A morte do cão Orelha, que ocorreu em Florianópolis após agressões, provocou uma resposta imediata na Câmara dos Deputados, onde parlamentares apresentaram 25 propostas legislativas voltadas à proteção animal e à responsabilização de menores envolvidos em maus-tratos. Dentre as iniciativas, destaca-se o Projeto de Lei (PL) 41/26, da deputada Rosana Valle (PL-SP), que propõe a internação de crianças e adolescentes responsáveis por atos de crueldade extrema contra animais, alterando o Estatuto da Criança e do Adolescente (ECA). O projeto teve regime de urgência aprovado na sessão da segunda-feira, 9.
Orelha era um cão comunitário que recebia cuidados de moradores da Praia Brava, e um adolescente foi acusado de sua morte. Outros jovens estariam envolvidos em tentativas de agressão a outros animais. A discussão em torno da morte de Orelha trouxe à tona a necessidade de punições mais severas para adolescentes que cometem atos de violência contra animais. Atualmente, a legislação em vigor não prevê punição adequada para esses casos, permitindo que os autores cumpram apenas medidas socioeducativas leves.

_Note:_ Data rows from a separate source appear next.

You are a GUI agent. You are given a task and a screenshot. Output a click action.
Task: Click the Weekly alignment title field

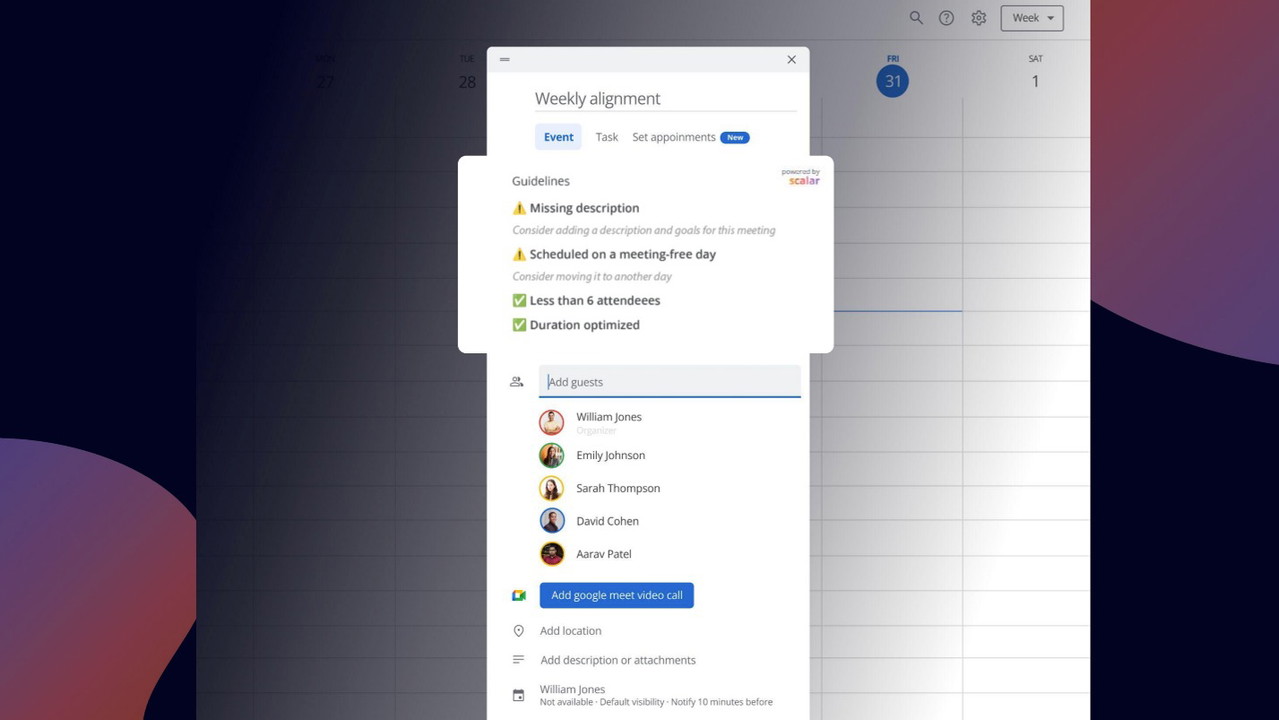click(x=664, y=99)
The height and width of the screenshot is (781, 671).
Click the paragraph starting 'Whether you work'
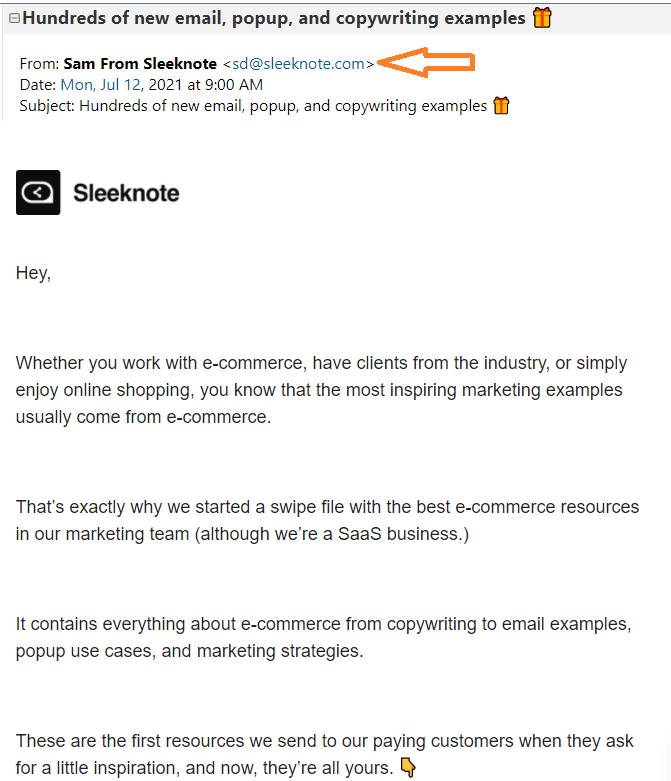321,390
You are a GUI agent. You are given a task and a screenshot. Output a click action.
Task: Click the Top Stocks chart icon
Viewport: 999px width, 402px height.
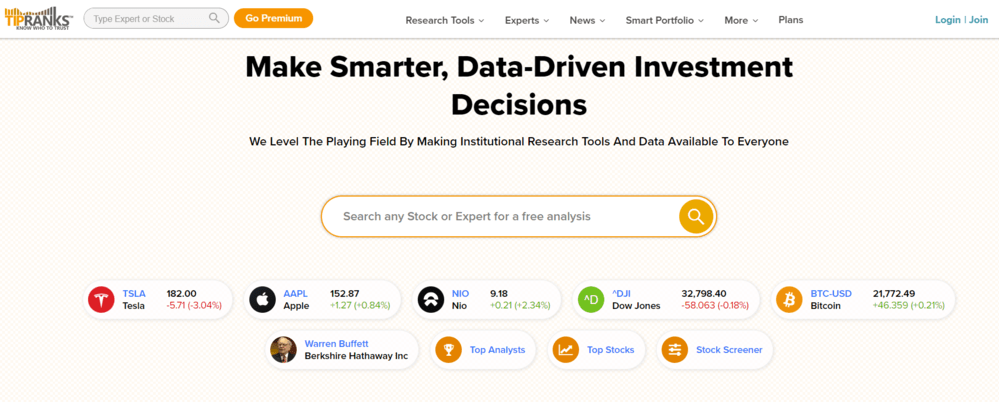point(566,350)
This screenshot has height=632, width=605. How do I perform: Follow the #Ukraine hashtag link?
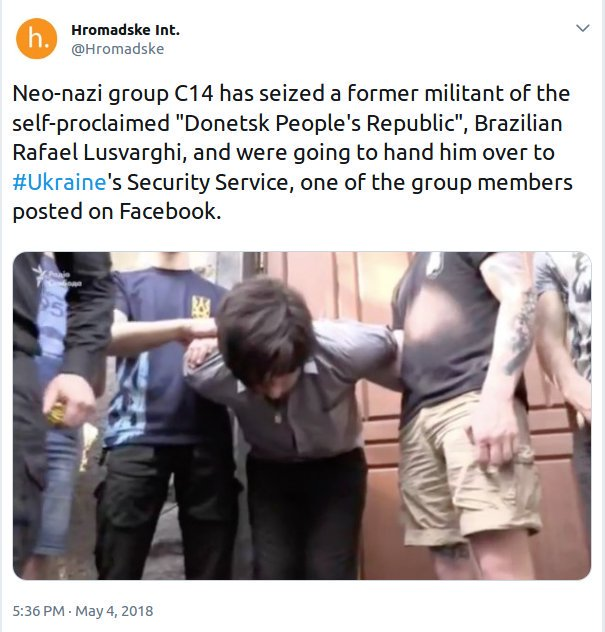(59, 182)
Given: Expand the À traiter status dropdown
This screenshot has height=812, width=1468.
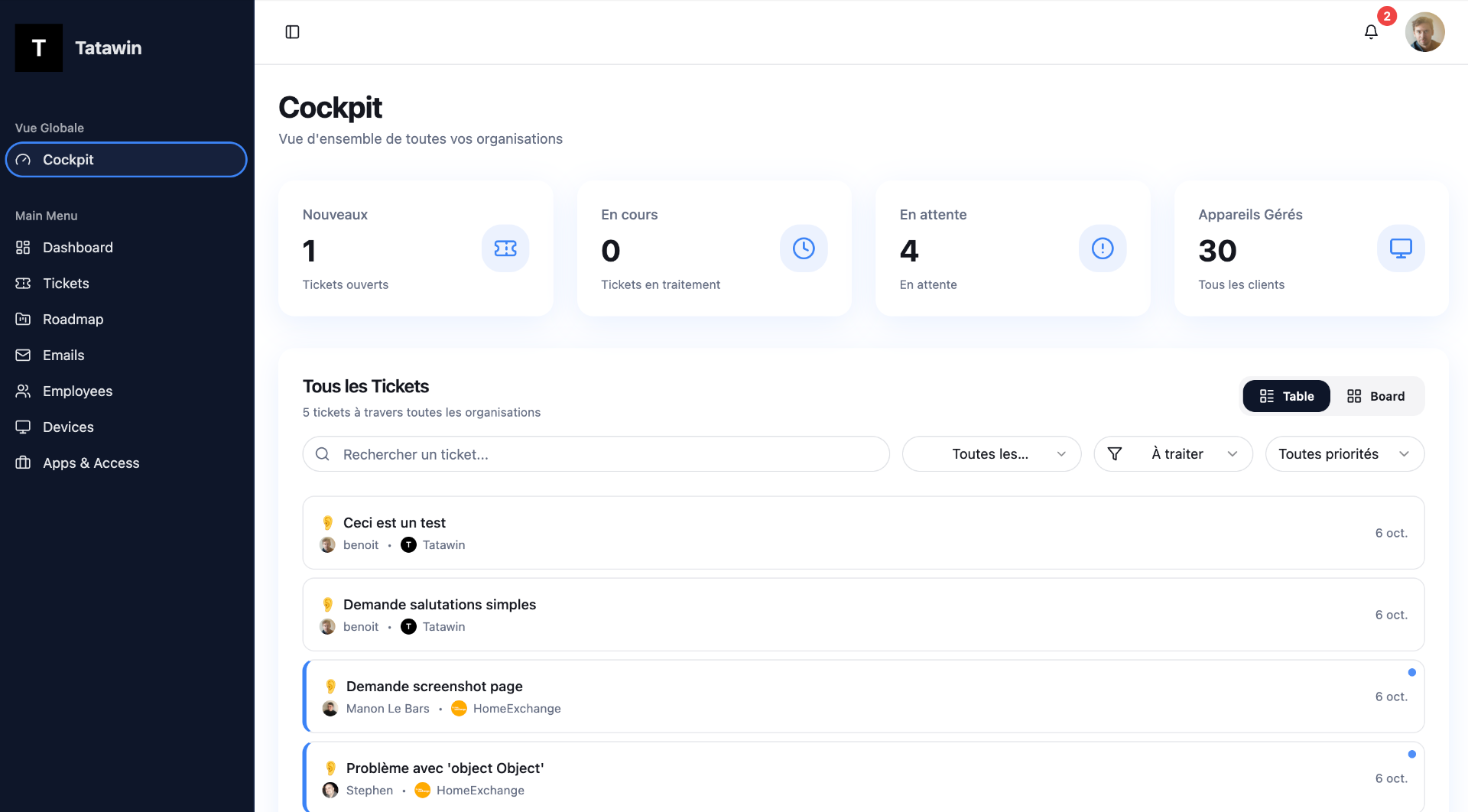Looking at the screenshot, I should pyautogui.click(x=1174, y=454).
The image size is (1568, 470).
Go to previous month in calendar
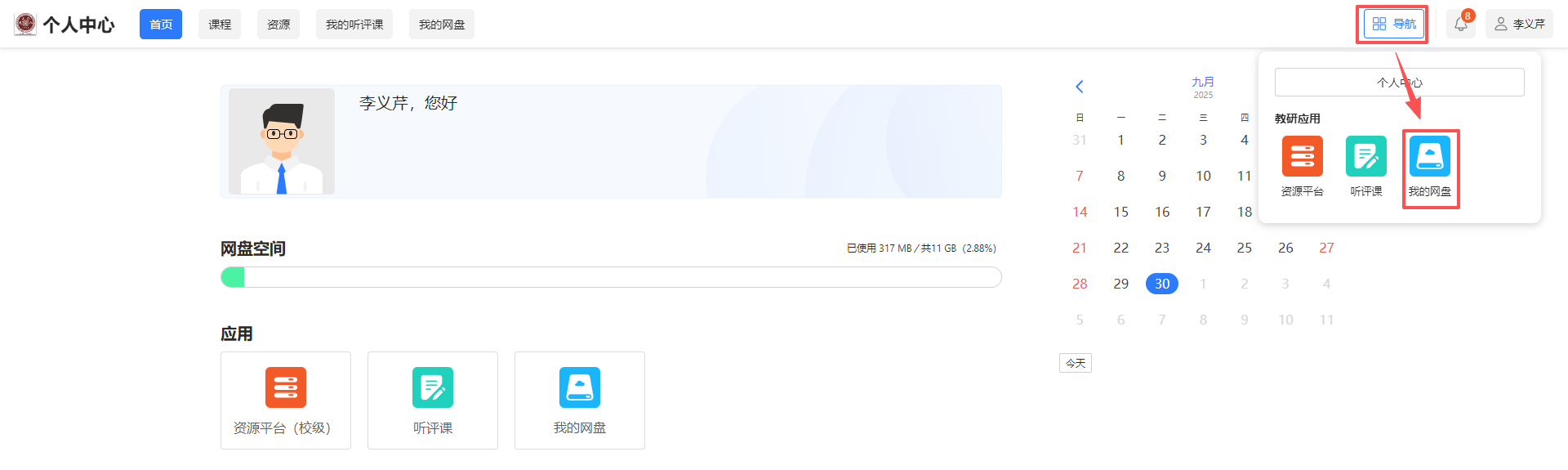(1080, 87)

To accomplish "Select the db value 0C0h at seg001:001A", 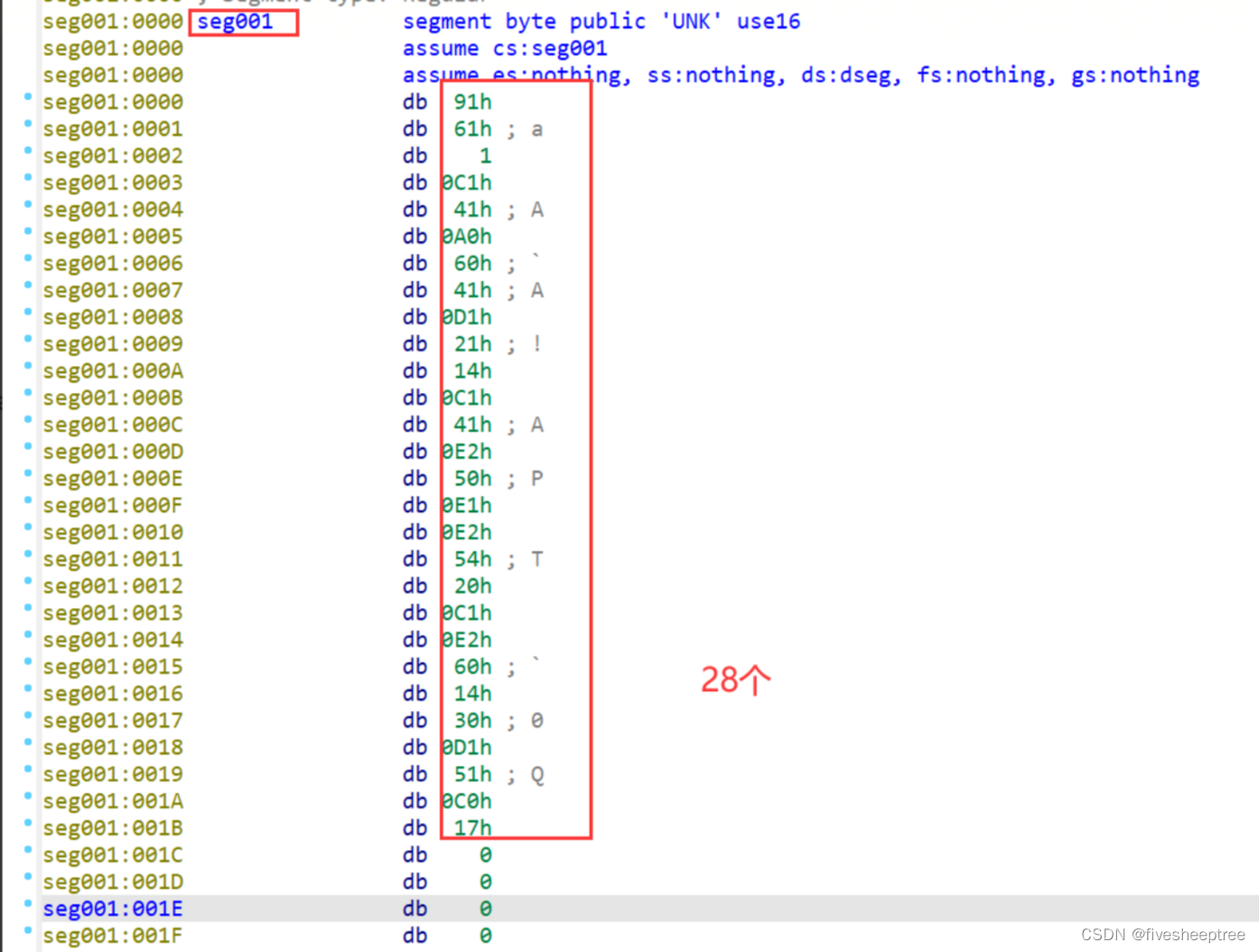I will coord(466,801).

A proposta de Rosana Valle é um reflexo da indignação da sociedade e a busca por mudanças que garantam a proteção dos animais. A deputada argumenta que a legislação atual precisa ser complementada para que ações de crueldade contra animais sejam tratadas com a seriedade que merecem. Entre os outros projetos apresentados, um deles busca reconhecer cães e gatos domésticos como seres sencientes com direitos próprios, enquanto outro visa aumentar as punições para maus-tratos que resultem na morte de um animal. Essa mobilização revela a crescente preocupação com a proteção animal no Brasil e a necessidade de uma legislação mais rigorosa para coibir abusos.